Director & Screenplay: Sofia Coppola
Starring: Katie Chang, Israel Broussard, Emma Watson
U.S. Box Office: $5,845,732
I can’t decide if I’m a Sofia Coppola fan or not. For years, I’ve considered myself an adamant admirer of her work — even verbally telling people, “I’m a huge Sofia Coppola fan,” when one of her movies would come up for discussion. But now that I really think about it, that may be complete bullshit.
She is the definition of a hit-or-miss director in my opinion. While 2003’s Lost in Translation and 2010’s Somewhere are flawless films and among my favorites of the last 15 years, it’s the bad apples of her filmography that ruin the bunch. The Virgin Suicides, her debut feature was a pretentious flick that bored me to tears even if the ending was pretty great, and not even diehard Coppola nuts could get into Marie Antoinette. On second thought, maybe my issue lies with Kirsten Dunst…
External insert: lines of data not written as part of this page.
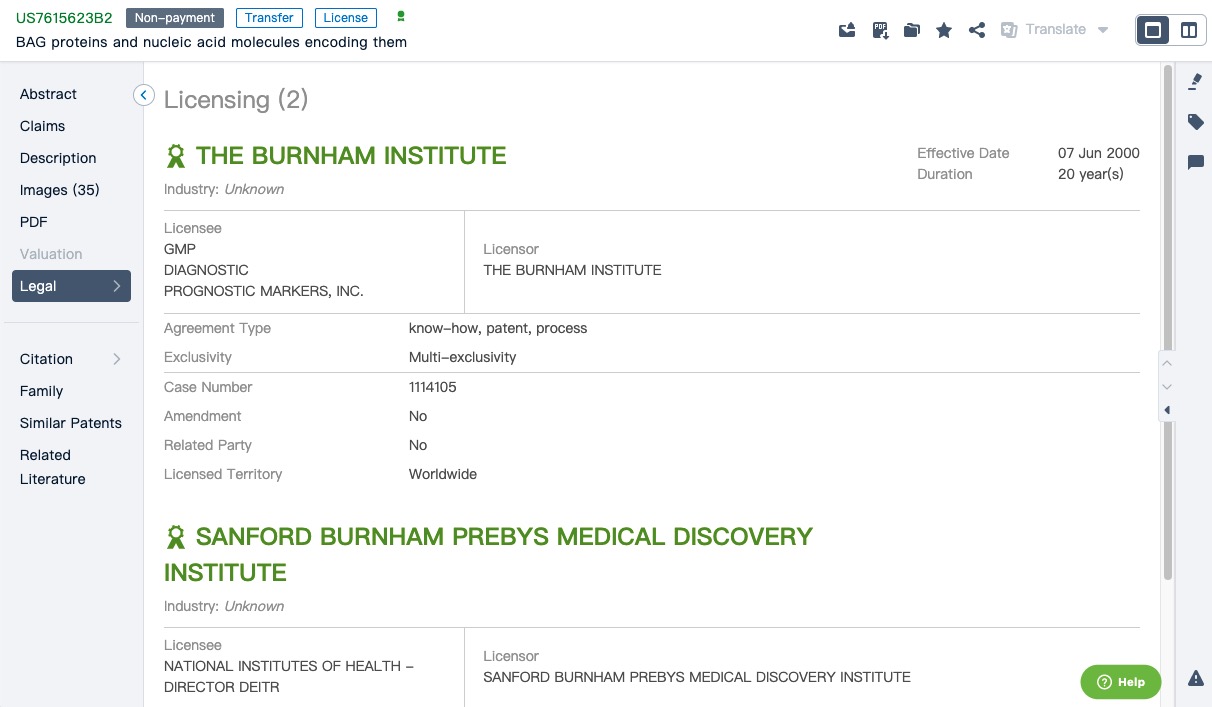1212x707 pixels.
Task: Open THE BURNHAM INSTITUTE licensing heading
Action: pos(350,156)
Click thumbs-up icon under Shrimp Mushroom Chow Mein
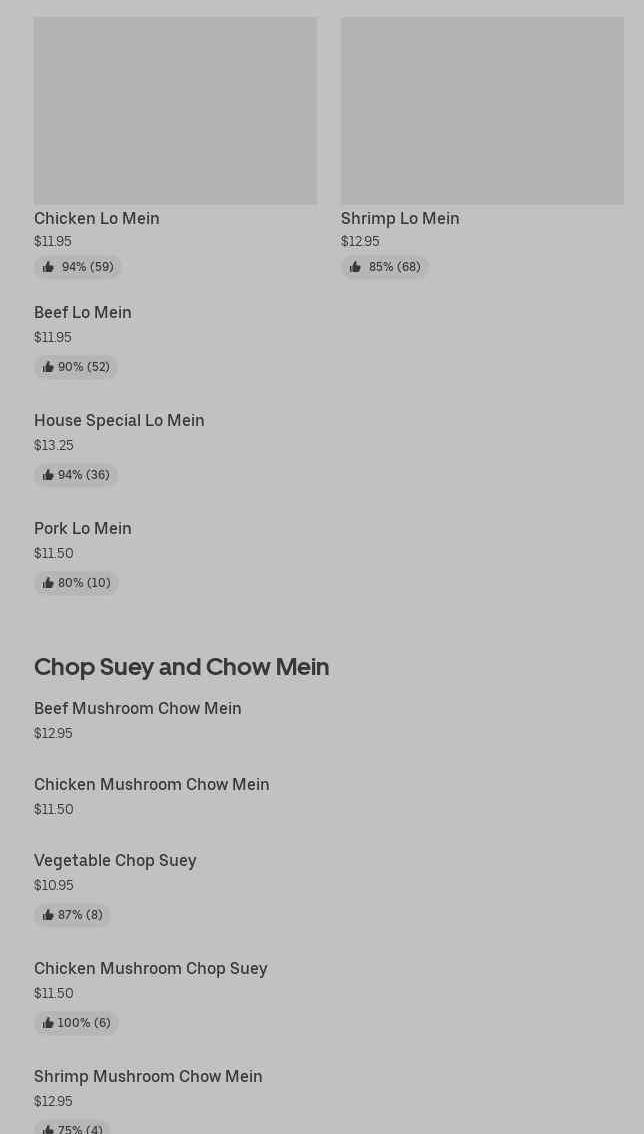 48,1129
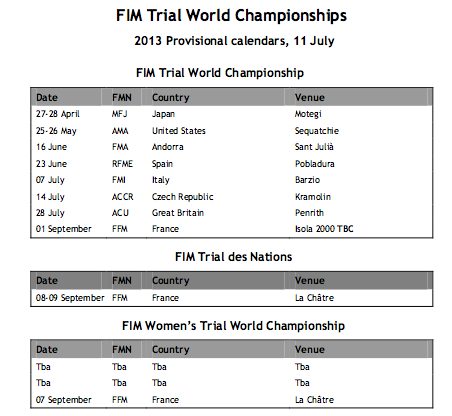Select the Barzio venue cell
This screenshot has width=452, height=416.
pyautogui.click(x=307, y=180)
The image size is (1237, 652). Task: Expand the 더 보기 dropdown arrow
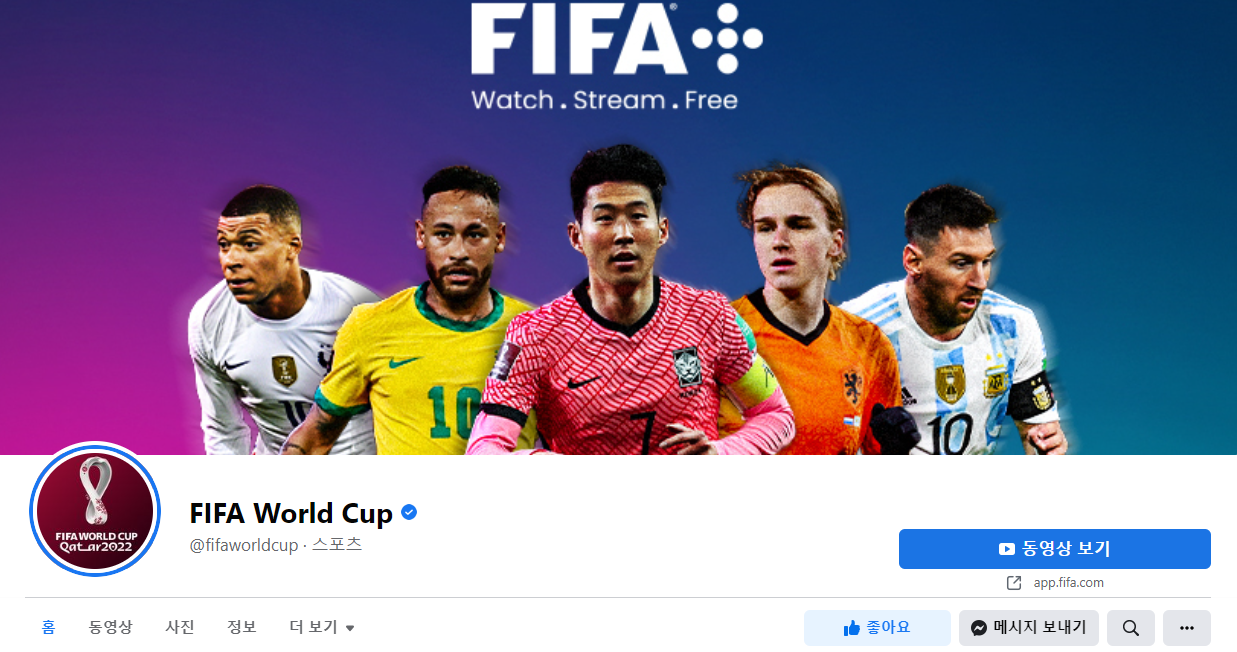[350, 628]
Which leads me to Coppola’s newest film, The Bling Ring. This 2013 effort is frustrating from the start because it’s not funny enough to be a comedy but way too lighthearted to be a drama — sending it somewhere in the limbo-esque middle ground typically occupied, and dominated, by Wes Anderson. What aims to be a biting satire of the shallow aspirations of modern teenagers ends up with nothing more to say than, ‘These people are idiots, don’t be like them.’
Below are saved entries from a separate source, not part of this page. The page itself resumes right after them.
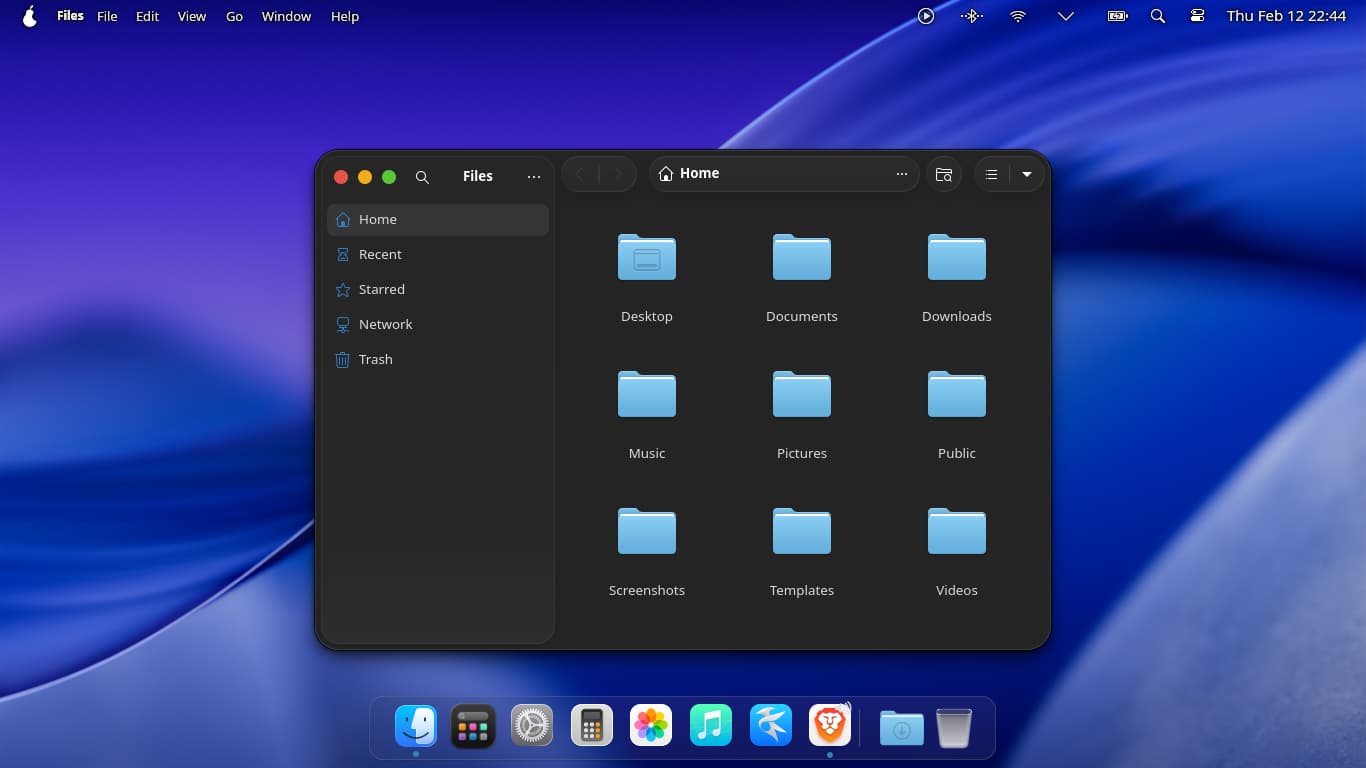Open the Wi-Fi status menu
The width and height of the screenshot is (1366, 768).
pyautogui.click(x=1018, y=16)

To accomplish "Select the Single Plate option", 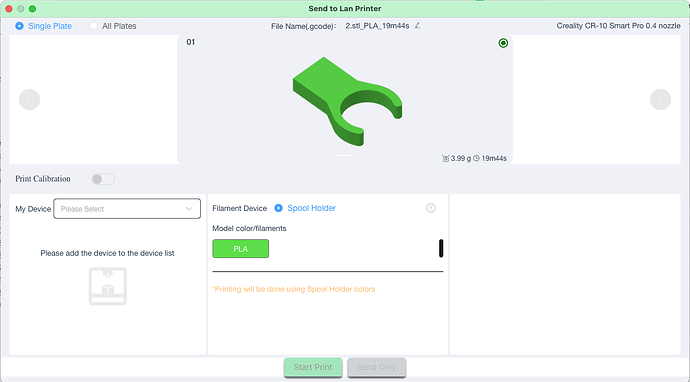I will 43,26.
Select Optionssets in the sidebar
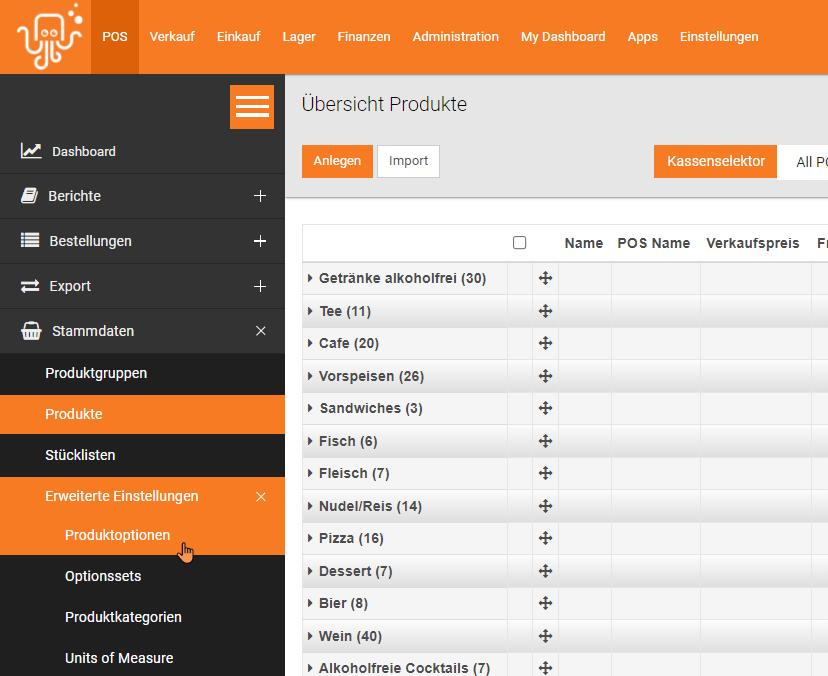 point(103,576)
The cast is slightly bigger than Coppola’s normal comfort zone, a core group of five central characters are supported by a gaggle of supporting players with few lines each and a handful of celebrity cameos round it out. From a director that is extremely gifted in creating small, intimate pictures, it feels like not enough time is spent developing the characters in The Bling Ring and most end up becoming nothing more than crude caricatures. The film’s plot is based on the true story of a group of southern California teens who decided to break into various celebrity homes, stealing anything glamorous they could get their hands on. The young thieves used internet celeb-gossip blogs to figure out when the stars would be away from home in planning their break-ins.
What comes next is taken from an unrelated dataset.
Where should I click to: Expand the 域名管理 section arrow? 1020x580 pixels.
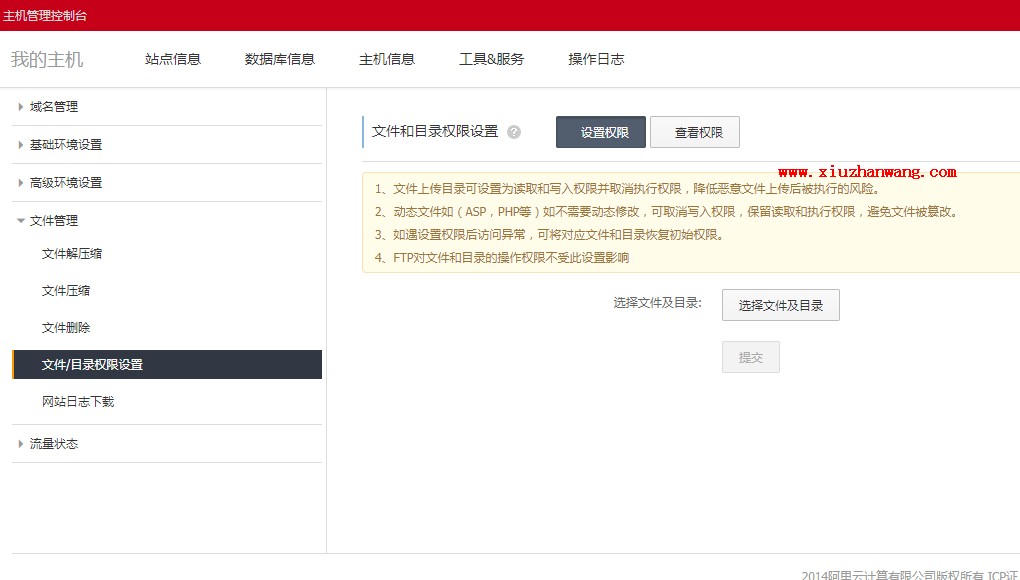coord(21,107)
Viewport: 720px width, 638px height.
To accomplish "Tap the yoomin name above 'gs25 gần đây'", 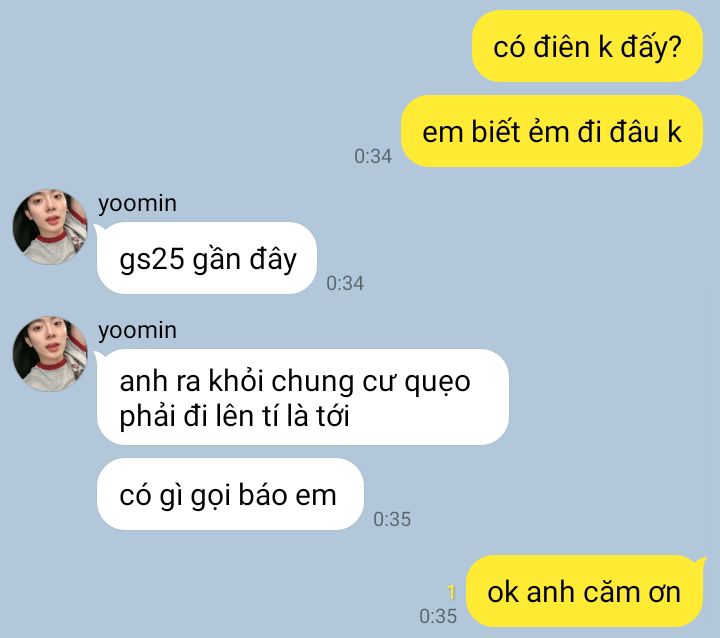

Names of the real members of the “Bling Ring”, as a magazine article dubbed them, are changed but the film projects them as the most vapid group of kids you would ever hope to meet. This group represents everything that average people hate about Hollywood — expensive clothes, shitty attitudes, entitled attitudes and dreams of becoming reality television stars…also an affinity for tucking sweatpants into Ugg boots. Let’s just say you wouldn’t date these chicks for their conversation skills.
Emma Watson shows up as top-billing in most promotional material you see for The Bling Ring, but if you expect this to be her show, you’ll be disappointed. While Watson’s Nicki Moore is arguably the most self-absorbed person in the gang, its leads are unknown actors Katie Chang and Israel Broussard.
Chang, reportedly only 16 at the time of shooting, is the most memorable part of this film and could certainly develop into a serious screen talent. As ringleader Rebecca Ahn, Chang successfully toys with the audience, making you love and loath her in equal doses in what ultimately becomes a villainous turn. Meanwhile, I was less sold on her co-star Broussard. I will preface by saying he had the toughest role of the film, as his Marc Hall is one of the few characters to show emotional range, but I had a hard time taking him seriously as the most thoughtful member of the group. Of course, calling someone the most thoughtful member of this lot is akin to picking out the skinniest kid at fat camp.
I’d also be remiss if I didn’t mention my personal favorite cast member/character, actress Claire Julien as the group’s resident hardass, Chloe Tainer. Julien is a statuesque blonde stunner with oversized sunglasses, a cigarette hanging from her lips and the kind of bored expression that scared the hell out of guys like me in high school. She may represent the best piece of casting in the picture. Also, I was surprisingly underwhelmed by the movie’s soundtrack (Coppola’s movies are usually loaded with great music), the highlight came during the end credits when Frank Ocean’s “Super Rich Kids” blared as a pseudo-theme song.
With this picture, Coppola is taking a swipe at the entire Facebook generation — saying they are more concerned with their profile photos than becoming leaders in society. I would like to think that only a minority of kids today look up to Paris Hilton and Lindsay Lohan as idols but this movie makes our prospects look much more dim. The bright director missed the mark on this flick, making for an awkward picture that is best watched with a group so you can groan in unison at the atrocious lines these characters utter (“Hells yeah.”).
Coppola’s career record in my book falls to 2-3, which is fine if you’re the Cleveland Browns but just bad enough for my fandom to waver.
And it can’t be a coincidence that Kirsten Dunst pops up in a cameo, can it?